Accordo tra ESA e JAXA per la missione di difesa planetaria Ramses verso Apophis

08.05.2026 15:05
Accordo tra ESA e JAXA per la missione di difesa planetaria Ramses verso Apophis

Accordo tra ESA e JAXA per la Difesa Planetaria e la Missione Ramses

ROMA – L’Agenzia Spaziale Europea (ESA) e l’Agenzia Aerospaziale Giapponese (JAXA) hanno siglato un Memorandum di Cooperazione per avanzare nella collaborazione nella difesa planetaria, insieme a un accordo specifico per la missione Ramses (Rapid Apophis Mission for Space Safety) verso l’asteroide near-Earth Apophis, riporta Attuale.

Gli accordi sono stati firmati il 7 maggio dal direttore generale dell’ESA, Josef Aschbacher, e dal presidente della JAXA, Hiroshi Yamakawa, presso l’Ambasciata d’Italia a Berlino, in Germania, alla presenza di rappresentanti istituzionali e industriali europei e giapponesi. Questo evento è stato organizzato in collaborazione con l’Agenzia Spaziale Italiana (ASI), a seguito della selezione dell’ESA di OHB Italia come contraente principale per il programma Ramses.

L’iniziativa segue una dichiarazione congiunta di novembre 2024, dove ESA e JAXA si impegnavano ad ampliare la loro cooperazione, anche nel settore della difesa planetaria. Josef Aschbacher ha commentato: “La difesa planetaria è, per definizione, una responsabilità globale. Con le firme odierne, l’ESA e la JAXA passano da una semplice intenzione a un attuazione concreta, traducendo l’impegno in cooperazione a livello di missione.”

Il presidente della JAXA, Hiroshi Yamakawa, ha espresso la sua soddisfazione per la firma del Memorandum: “Apprezziamo sinceramente l’ESA e i suoi Stati membri, tra cui l’Italia, e ci aspettiamo che questa cooperazione contribuisca a promuovere ulteriormente gli sforzi internazionali in questo campo.”

La missione Ramses su Apophis

La nuova cooperazione tra ESA e JAXA culmina nella missione Ramses, prevista per il lancio nel 2028, con l’obiettivo di intercettare l’asteroide (99942) Apophis prima del suo raro passaggio ravvicinato alla Terra nell’aprile del 2029. Con un diametro di circa 375 metri, Apophis si avvicinerà a soli 32.000 km dalla superficie terrestre il 13 aprile 2029, a una distanza inferiore rispetto ai satelliti in orbita geostazionaria.

Sebbene non ci sia rischio di impatto, il passaggio è estremamente raro, avvenendo una volta ogni 5.000-10.000 anni per un oggetto di tali dimensioni e sarà visibile a occhio nudo da circa due miliardi di persone sulla Terra, offrendo una opportunità unica per la scienza e il coinvolgimento pubblico.

La sonda Ramses monitorerà Apophis durante il sorvolo, analizzando come la gravità terrestre influisce sulla sua forma e sul suo comportamento.
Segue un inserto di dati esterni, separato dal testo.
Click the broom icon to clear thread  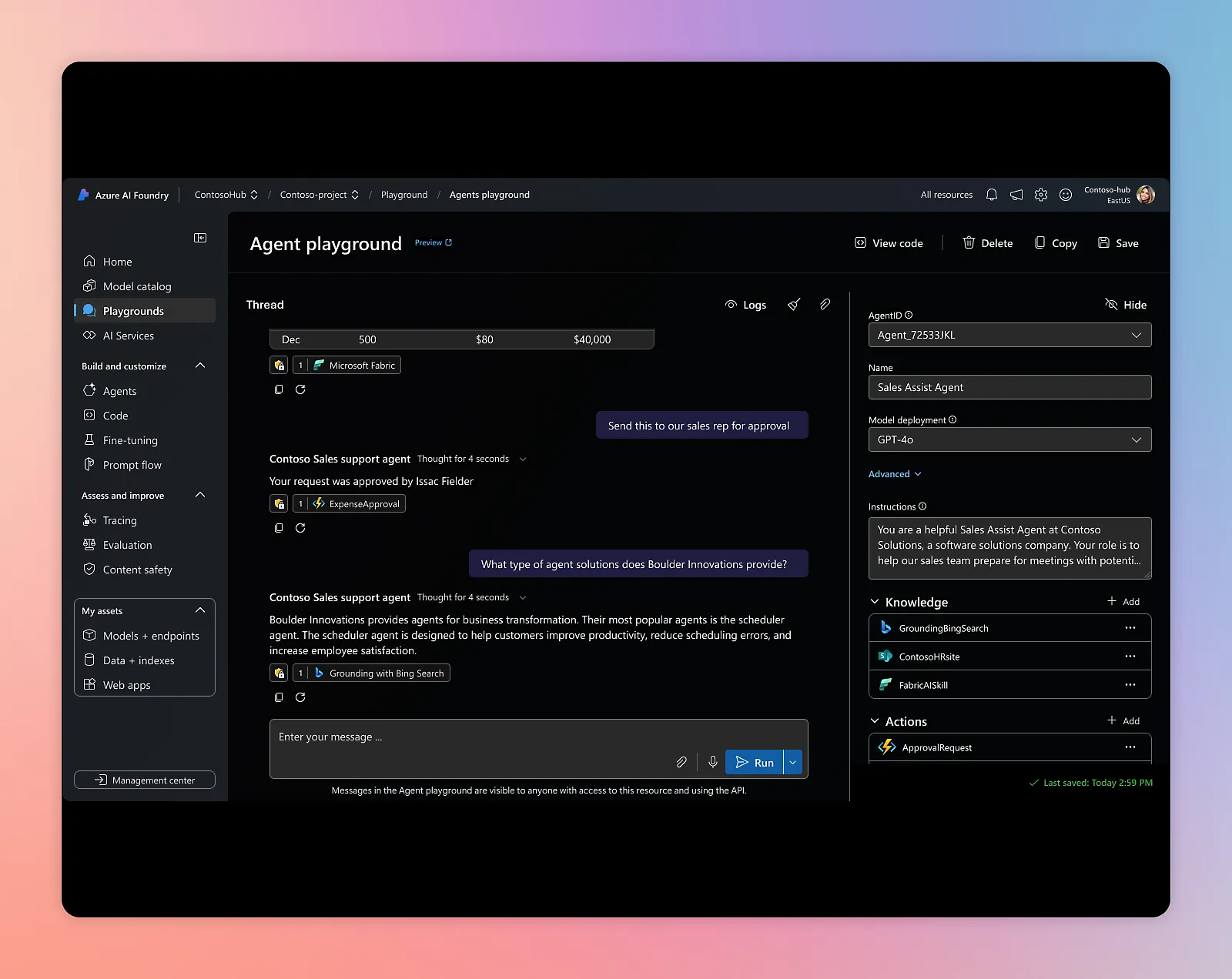794,305
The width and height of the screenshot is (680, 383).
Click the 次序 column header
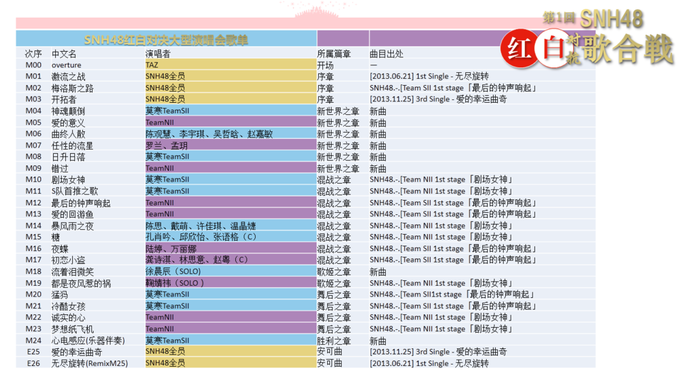(33, 54)
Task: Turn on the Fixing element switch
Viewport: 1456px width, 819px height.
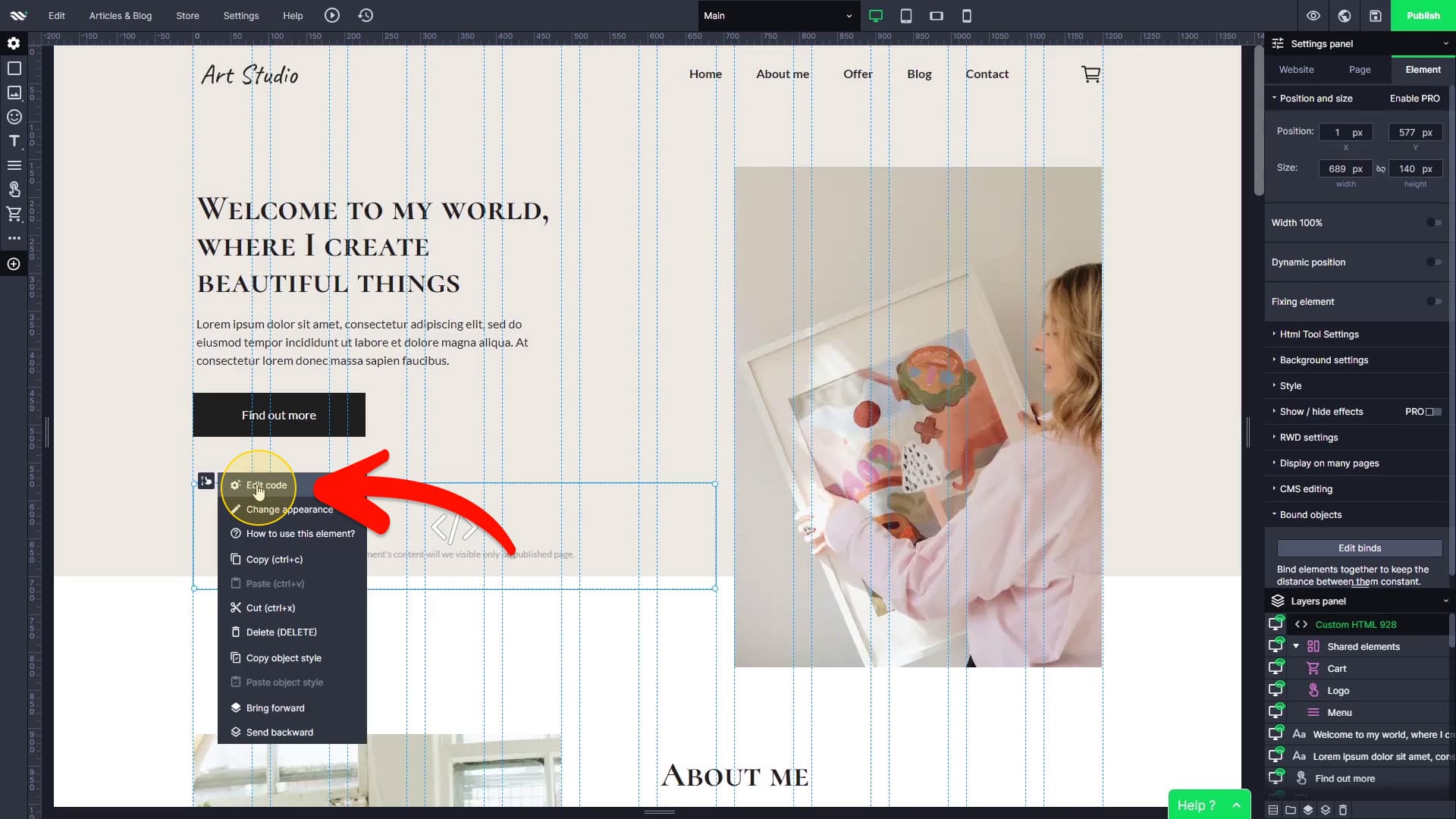Action: pyautogui.click(x=1433, y=302)
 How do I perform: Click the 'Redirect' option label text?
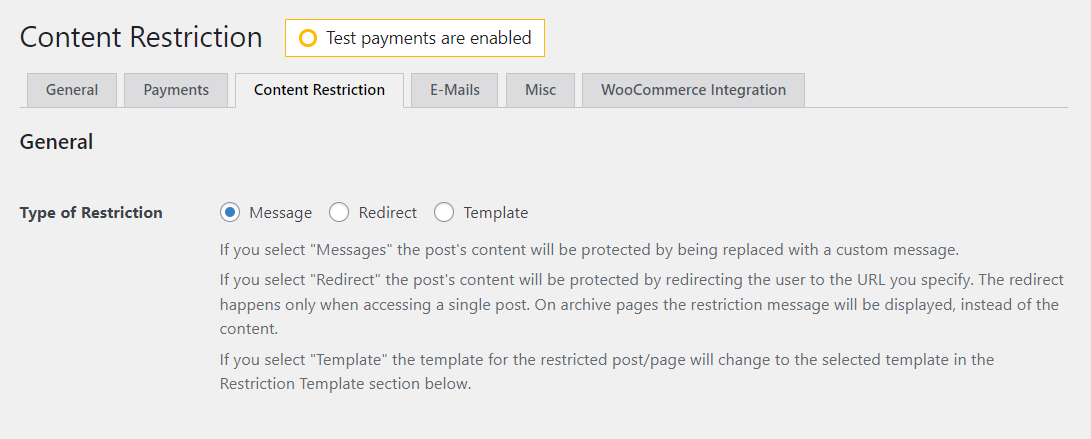pyautogui.click(x=388, y=212)
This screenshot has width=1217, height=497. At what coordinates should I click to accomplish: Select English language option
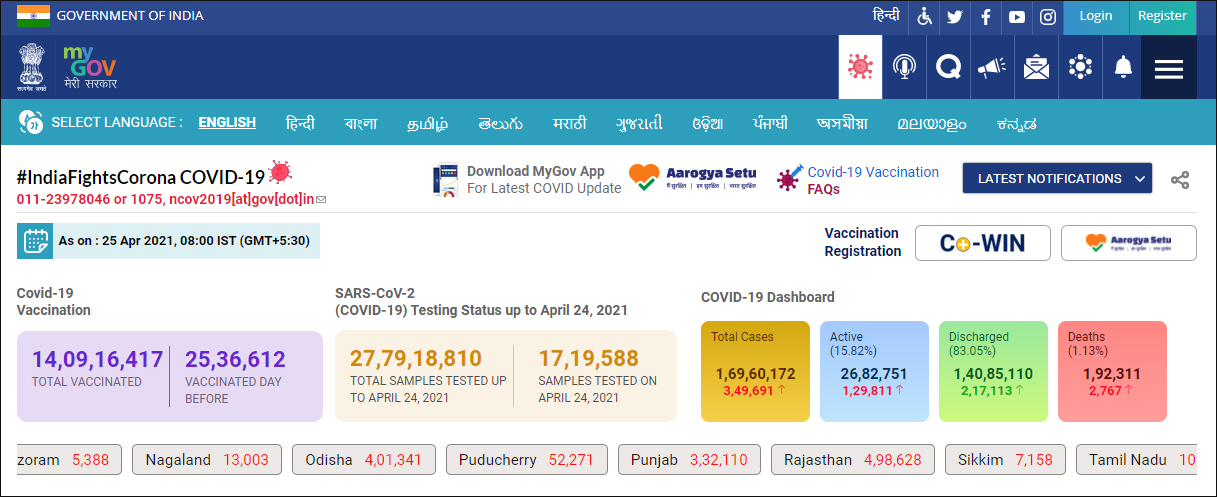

Confrontando le misurazioni pre e post sorvolo, gli scienziati raccoglieranno informazioni preziose sulla struttura e composizione dell’asteroide, fondamentali per eventuali tentativi futuri di deviazione. L’ESA si occupa della progettazione e operazioni della sonda Ramses, mentre la JAXA fornirà elementi chiave come i pannelli solari e il sensore a infrarossi.

Questa collaborazione si estende anche ad altre missioni spaziali congiunte, come EarthCARE e BepiColombo, mostrando l’impegno continuo di ESA e JAXA per affrontare le sfide della difesa planetaria. L’obbiettivo comune è di assicurare una risposta internazionale efficace e coordinata agli eventuali pericoli rappresentati dagli asteroidi.